De acordo com a pasta, o documento “Orientações integradas de vigilância e atenção à saúde no âmbito da Emergência de Saúde Pública de Importância Nacional”, de dezembro de 2016, apresenta definições atualizadas para notificação, investigação e classificação dos casos.
Sobre a capacitação de profissionais, o ministério informou que mais de 25 mil funcionários participaram de atividades de tele-educação e mais de 200 mil de atividades de Educação à Distância (EAD). Em 2017, serão ofertadas 395 vagas para um curso em EAD sobre “Estimulação precoce em crianças com alterações decorrentes da síndrome congênita do vírus zika e outras etiologias”.
Quanto à prevenção, a pasta informou que os recursos para as ações de Vigilância em Saúde, incluindo o combate ao Aedes aegypti, “cresceram 83% nos últimos anos, passando de R$ 924,1 milhões para R$ 1,7 bilhão, em 2016”. Para 2017, a previsão é de R$ 1,96 bilhão.
Em janeiro de 2016, Alagoas recebeu ainda R$ 2,6 milhões para implementação de ações contingenciais de vigilância, prevenção e controle de epidemias mediante situação de emergência. Em 2017, o estado recebeu R$ 3,3 milhões com o mesmo objetivo.
Houve ainda um investimento de R$ 69,4 milhões para aquisição de inseticidas e larvicidas e mais R$ 17,6 milhões para a compra de 250 veículos e 650 equipamentos de nebulização de inseticidas, de acordo com a pasta. Foram enviados também 5,3 mil quilos do produto contra insetos. Os envios são feitos mediante solicitação do estado. De acordo com o Ministério da Saúde, serão doados quatro carros para o combate ao mosquito em Alagoas.
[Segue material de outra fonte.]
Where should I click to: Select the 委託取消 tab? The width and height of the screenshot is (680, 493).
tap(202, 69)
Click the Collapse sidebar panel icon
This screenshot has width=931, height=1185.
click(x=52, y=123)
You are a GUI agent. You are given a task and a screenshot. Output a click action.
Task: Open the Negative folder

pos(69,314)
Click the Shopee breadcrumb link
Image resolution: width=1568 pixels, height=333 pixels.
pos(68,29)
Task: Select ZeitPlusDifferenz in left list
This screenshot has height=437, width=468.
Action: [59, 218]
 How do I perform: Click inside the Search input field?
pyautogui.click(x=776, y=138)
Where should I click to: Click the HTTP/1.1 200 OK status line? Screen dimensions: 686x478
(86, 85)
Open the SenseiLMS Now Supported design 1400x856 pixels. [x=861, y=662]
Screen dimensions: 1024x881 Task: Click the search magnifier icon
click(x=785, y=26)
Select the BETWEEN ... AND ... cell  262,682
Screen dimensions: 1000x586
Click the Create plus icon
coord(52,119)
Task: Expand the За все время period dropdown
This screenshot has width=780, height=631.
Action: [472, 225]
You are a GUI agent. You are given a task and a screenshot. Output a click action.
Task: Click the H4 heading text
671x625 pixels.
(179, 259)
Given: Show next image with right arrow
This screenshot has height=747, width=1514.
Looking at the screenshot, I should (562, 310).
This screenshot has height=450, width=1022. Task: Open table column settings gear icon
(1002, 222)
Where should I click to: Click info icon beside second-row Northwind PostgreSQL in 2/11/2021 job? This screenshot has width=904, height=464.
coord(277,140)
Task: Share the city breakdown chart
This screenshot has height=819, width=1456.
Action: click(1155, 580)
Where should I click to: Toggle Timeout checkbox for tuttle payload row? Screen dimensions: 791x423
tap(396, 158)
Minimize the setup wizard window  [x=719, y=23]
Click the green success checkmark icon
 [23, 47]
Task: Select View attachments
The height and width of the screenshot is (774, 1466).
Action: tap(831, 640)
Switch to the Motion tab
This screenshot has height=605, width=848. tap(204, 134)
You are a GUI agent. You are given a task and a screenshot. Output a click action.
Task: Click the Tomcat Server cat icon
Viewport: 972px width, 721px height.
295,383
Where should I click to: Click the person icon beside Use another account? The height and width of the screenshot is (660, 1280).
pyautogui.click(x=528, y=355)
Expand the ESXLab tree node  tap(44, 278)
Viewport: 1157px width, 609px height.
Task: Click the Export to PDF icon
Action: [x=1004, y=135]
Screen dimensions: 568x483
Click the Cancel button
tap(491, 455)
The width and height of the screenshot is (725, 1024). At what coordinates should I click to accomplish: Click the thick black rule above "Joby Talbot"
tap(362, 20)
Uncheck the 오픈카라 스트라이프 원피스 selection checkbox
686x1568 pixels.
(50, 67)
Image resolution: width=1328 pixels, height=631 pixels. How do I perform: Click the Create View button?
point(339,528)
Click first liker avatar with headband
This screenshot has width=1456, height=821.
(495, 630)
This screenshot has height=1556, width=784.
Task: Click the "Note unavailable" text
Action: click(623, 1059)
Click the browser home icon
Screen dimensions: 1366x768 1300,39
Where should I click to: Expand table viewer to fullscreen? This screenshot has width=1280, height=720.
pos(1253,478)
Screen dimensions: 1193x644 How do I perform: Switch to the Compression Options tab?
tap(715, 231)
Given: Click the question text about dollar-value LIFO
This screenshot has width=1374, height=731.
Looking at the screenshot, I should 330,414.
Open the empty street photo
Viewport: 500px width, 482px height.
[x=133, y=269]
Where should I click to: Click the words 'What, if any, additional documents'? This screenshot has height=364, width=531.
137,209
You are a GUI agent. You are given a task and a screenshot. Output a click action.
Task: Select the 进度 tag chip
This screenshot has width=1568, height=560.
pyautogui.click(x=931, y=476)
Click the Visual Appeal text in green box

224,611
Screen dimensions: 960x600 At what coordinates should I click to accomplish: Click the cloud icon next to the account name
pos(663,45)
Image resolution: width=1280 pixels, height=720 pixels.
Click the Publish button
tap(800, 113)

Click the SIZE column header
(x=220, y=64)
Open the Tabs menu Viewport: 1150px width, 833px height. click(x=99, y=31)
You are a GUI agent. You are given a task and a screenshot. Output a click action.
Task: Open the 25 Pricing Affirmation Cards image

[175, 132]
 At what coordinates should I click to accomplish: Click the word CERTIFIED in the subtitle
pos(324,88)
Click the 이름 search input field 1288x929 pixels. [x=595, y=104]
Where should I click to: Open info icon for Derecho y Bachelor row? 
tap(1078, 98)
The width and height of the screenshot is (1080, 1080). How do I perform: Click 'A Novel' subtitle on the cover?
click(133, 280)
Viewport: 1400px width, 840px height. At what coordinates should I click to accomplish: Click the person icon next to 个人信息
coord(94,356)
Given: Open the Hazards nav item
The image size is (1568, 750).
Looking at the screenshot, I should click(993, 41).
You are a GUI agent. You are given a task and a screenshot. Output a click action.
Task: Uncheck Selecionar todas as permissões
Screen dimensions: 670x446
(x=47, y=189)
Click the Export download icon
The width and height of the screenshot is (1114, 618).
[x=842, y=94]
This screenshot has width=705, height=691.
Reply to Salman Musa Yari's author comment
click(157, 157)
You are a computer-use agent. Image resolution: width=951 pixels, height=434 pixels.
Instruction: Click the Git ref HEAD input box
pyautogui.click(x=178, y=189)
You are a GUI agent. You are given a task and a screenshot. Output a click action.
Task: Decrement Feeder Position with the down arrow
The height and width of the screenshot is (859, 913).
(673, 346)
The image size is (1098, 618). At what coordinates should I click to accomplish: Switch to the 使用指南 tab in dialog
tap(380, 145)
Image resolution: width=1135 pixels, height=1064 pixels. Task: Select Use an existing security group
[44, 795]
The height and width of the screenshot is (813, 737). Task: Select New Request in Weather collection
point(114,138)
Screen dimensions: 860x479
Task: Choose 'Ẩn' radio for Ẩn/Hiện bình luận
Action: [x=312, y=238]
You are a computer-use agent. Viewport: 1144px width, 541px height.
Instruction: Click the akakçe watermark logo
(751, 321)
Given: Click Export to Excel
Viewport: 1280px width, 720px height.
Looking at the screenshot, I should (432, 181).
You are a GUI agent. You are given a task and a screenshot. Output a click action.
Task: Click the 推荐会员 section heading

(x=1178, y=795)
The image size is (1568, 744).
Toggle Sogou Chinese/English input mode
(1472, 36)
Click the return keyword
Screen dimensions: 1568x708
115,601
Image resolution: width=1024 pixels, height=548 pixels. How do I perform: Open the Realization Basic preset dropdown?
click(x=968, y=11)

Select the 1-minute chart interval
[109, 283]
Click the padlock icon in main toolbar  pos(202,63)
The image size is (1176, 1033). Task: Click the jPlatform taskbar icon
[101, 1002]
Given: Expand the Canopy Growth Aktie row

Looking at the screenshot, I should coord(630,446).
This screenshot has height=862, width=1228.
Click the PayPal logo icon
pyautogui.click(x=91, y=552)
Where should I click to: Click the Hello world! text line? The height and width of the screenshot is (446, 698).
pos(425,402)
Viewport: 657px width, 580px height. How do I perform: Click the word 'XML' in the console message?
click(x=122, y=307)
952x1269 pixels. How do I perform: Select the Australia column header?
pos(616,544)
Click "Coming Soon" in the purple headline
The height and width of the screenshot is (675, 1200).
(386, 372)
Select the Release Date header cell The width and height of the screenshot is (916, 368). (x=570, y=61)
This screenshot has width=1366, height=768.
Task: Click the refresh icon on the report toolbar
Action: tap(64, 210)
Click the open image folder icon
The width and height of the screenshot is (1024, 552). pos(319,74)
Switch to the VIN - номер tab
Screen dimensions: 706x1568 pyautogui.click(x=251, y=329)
Para aumentar a adesão das grávidas ao repelente, o governo federal prepara uma campanha nacional e a publicação de uma nota técnica que amplia o acesso para “todo quantitativo necessário ao período de gravidez” em vez de duas unidades por mês.
Quanto ao incentivo a pesquisas, o ministério informou que em 2015 foi aprovado um recurso extra de R$ 500 milhões e que desde novembro de 2015 a pasta comprometeu “cerca de R$ 465 milhões para pesquisas e desenvolvimento de vacinas e novas tecnologias, além de destinar mais R$ 395,3 milhões para o eixo de assistência à saúde”.
Sobre o Biobanco Nacional, a pasta informou que ainda não há orçamento previsto e que sua implementação vêm sendo discutidas entre a Secretaria de Ciência, Tecnologia e Insumos Estratégicos e a Secretaria de Vigilância em Saúde, mas ainda não há perspectiva de implementação. Fruto de discussões do 3º Encontro da Rede Nacional de Especialistas em Zika e Doenças Correlatas, realizado em março deste ano, o biobanco seria uma fonte de recursos para pesquisadores.